Riportò per l’ennesima volta gli occhi al monitor. Il suo ragazzo era sempre lì. Da quanto tempo tratteneva il fiato? Non voleva pensarci. SI rifiutava di pensarci.

La gola gli si strinse in un nodo nero e spinoso d’oppressione, la preoccupazione superò anche la rabbia verso l’essere infame che, non contento di avergli portato via una famiglia, si stava divertendo a far soffrire anche il più giovane, il più innocente dei suoi figli.

Allungò la mano verso lo schermo. Accarezzò il vetro con la punta delle dita mutate; stupito, osservò gli artigli smussati tremare leggermente contro l’immagine del giovane mutante.

Si chiese se non avesse sbagliato, questa volta, a non andare con i suoi figli.

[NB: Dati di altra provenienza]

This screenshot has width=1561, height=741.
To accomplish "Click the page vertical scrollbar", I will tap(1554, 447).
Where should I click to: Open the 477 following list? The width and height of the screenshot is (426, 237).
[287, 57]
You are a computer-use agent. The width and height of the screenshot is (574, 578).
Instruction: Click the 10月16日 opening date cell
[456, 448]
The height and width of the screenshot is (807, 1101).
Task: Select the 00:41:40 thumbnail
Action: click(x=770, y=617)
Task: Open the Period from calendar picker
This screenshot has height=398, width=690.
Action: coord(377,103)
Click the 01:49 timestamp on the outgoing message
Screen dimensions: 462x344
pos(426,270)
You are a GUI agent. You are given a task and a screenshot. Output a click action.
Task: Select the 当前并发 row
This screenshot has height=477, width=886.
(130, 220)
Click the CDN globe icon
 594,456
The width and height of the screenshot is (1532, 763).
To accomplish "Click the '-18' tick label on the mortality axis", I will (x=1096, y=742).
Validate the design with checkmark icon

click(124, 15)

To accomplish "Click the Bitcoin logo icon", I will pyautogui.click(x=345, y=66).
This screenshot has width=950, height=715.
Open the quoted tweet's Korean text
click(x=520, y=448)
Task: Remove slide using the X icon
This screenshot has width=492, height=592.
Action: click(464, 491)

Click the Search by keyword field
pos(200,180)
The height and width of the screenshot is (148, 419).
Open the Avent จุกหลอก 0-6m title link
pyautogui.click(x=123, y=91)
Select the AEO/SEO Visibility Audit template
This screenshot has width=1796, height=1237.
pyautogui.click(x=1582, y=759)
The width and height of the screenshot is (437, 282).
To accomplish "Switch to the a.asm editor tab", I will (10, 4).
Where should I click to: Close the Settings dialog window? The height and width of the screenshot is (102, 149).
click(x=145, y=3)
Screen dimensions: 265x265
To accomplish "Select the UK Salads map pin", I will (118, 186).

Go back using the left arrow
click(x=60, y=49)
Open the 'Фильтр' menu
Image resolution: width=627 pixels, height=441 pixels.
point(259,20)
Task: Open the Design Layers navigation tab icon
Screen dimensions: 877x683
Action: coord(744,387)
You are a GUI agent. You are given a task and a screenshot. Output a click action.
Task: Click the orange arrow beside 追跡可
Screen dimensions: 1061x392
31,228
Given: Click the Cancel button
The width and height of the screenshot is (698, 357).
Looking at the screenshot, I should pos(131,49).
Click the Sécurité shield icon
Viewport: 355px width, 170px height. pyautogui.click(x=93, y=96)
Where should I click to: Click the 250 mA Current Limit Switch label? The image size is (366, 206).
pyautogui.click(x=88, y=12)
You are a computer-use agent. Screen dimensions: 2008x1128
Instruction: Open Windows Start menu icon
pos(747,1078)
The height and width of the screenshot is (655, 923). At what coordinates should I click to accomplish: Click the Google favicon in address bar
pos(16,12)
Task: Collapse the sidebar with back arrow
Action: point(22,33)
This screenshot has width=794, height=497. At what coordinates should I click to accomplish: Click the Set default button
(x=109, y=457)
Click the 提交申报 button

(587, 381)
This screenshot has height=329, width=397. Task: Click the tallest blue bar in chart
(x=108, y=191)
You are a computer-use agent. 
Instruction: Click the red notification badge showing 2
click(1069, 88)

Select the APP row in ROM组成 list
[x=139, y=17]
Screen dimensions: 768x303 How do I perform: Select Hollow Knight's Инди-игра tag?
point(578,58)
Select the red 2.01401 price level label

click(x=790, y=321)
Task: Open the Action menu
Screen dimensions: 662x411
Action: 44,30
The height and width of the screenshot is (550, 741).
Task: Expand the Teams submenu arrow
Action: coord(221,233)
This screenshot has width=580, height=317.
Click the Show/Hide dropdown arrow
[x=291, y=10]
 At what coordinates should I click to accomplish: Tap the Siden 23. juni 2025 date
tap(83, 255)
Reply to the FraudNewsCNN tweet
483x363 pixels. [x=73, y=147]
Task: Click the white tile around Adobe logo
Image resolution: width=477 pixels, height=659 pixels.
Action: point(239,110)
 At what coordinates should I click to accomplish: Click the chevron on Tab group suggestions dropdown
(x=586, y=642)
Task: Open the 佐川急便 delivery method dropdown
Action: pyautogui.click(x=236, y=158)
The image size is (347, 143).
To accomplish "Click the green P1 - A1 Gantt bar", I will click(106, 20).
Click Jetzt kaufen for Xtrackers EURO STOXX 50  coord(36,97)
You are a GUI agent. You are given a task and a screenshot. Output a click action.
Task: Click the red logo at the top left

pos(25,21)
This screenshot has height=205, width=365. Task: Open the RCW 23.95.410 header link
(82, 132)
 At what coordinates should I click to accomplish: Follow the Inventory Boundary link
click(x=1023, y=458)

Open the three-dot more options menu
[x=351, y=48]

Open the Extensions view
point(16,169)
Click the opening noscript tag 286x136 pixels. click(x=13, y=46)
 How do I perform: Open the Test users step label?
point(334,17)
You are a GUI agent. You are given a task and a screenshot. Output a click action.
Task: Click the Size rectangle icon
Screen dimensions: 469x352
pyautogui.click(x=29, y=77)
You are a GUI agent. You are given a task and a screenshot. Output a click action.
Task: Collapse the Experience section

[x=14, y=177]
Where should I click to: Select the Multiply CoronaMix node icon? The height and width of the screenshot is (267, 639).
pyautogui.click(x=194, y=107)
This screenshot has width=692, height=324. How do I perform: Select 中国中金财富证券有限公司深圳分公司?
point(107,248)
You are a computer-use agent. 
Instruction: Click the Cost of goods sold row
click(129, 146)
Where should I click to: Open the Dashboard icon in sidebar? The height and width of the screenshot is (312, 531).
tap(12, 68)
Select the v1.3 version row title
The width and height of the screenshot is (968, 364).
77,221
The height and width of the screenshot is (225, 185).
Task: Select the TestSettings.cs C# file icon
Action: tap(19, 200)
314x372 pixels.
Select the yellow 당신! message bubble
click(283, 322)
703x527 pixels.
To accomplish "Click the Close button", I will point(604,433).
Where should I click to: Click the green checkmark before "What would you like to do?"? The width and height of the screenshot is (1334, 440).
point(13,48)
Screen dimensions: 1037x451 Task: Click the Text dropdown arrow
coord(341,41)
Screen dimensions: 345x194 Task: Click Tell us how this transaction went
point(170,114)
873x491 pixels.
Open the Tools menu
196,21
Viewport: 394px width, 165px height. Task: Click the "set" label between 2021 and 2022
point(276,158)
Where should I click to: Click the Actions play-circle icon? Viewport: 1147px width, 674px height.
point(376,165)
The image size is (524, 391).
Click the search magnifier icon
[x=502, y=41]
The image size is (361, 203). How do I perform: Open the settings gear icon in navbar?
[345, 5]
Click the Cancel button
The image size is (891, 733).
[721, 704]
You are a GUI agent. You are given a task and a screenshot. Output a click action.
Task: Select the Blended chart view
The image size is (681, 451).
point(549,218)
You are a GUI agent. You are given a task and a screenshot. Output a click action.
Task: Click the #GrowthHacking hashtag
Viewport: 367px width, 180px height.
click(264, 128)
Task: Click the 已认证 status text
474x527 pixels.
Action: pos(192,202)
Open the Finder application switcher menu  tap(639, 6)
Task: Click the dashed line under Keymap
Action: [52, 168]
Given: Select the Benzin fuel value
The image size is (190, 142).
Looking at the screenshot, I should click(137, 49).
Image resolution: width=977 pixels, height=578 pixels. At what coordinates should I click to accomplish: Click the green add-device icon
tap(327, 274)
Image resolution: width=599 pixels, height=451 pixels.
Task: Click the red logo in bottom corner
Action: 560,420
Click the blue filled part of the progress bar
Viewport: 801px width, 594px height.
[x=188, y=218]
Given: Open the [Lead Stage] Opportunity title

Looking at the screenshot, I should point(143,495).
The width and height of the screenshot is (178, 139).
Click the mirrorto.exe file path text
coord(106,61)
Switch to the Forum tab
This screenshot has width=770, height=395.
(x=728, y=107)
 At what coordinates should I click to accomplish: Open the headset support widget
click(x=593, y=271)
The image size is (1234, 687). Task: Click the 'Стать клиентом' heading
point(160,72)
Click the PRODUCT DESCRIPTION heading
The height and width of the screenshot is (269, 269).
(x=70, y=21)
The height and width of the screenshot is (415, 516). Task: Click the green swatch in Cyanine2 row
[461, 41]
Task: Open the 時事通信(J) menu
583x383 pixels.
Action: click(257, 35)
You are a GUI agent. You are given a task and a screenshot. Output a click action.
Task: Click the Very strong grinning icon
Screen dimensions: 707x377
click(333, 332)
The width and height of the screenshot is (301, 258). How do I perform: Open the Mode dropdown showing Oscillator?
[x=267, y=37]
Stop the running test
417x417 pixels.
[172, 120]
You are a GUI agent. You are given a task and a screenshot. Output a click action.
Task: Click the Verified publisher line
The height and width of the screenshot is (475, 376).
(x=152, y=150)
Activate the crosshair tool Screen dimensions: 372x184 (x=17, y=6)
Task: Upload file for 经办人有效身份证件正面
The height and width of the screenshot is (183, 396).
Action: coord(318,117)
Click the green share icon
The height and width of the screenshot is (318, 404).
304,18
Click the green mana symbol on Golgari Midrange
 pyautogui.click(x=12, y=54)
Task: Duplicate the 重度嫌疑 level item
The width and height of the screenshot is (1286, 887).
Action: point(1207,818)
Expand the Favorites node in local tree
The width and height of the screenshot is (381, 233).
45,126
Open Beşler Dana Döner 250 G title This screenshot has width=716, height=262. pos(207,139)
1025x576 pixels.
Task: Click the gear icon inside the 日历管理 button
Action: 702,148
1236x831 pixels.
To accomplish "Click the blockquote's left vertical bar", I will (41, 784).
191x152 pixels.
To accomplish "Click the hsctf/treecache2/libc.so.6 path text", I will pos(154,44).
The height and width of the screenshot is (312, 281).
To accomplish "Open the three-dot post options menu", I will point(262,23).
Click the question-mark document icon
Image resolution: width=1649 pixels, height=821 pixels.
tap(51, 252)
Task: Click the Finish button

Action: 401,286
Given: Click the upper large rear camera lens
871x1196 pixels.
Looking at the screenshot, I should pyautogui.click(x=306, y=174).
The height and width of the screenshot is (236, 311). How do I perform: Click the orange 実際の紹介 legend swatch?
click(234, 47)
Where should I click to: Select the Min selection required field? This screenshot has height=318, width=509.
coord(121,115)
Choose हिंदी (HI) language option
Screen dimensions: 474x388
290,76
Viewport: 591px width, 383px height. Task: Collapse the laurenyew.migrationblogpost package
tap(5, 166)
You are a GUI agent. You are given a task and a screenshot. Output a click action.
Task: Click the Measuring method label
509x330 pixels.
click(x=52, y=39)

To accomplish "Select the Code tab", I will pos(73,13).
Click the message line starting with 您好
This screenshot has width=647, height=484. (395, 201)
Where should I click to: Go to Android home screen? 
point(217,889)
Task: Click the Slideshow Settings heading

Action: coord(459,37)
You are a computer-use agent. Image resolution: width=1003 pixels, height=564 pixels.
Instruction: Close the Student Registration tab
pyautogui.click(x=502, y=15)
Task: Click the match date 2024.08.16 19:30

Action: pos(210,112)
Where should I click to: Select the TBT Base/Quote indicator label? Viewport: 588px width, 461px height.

Per essere con loro, quando avrebbero aperto la trappola di vetro.

 

 

A/N Ciao gente!

Chiedo infinitamente scusa per aver ritardato tanto per il secondo capitolo della mia storia. Non era mia intenzione, perdono! Purtroppo ho avuto un po’ di casini con i miei piani per la conquista del mondo…
Mi avete letto in tanti e sapere di avervi lasciato in attesa mi fa sentire un vermino strisciante (seppure un gran bel vermino, eh eh!) Prometto che il prossimo capitolo sarà pubblicato in tempi più ragionevoli. Ringrazio di cuore chi ha letto la prima parte e in modo particolare Cartoonkeeper (so che tu sai che io so che sei favolosa…), NightWatcher96 (sentirti e sapere che sei ancora uno dei pilastri del fandom è davvero una gioia, Imoto!), piwy (bello risentire anche te! Sei sempre gentilissima, grazie) e Mellybonf (grazie per la soffiata! Non ho mai visto “The Cell” ma sembra interessante. Adoro la fantascienza! Sono contenta che tu abbia apprezzato la gabbia con l’acqua, a me l’idea ha sempre intrigato; oltre che ovviamente dagli spettacoli dei prestigiatori, credo di essermi lasciata conquistare dal macabro ed affascinante strumento anche grazie al film “The Prestige” che, se non hai visto, mi sento di suggerire per ricambiare il favore: è stupendo, pur essendo decisamente inquietante.)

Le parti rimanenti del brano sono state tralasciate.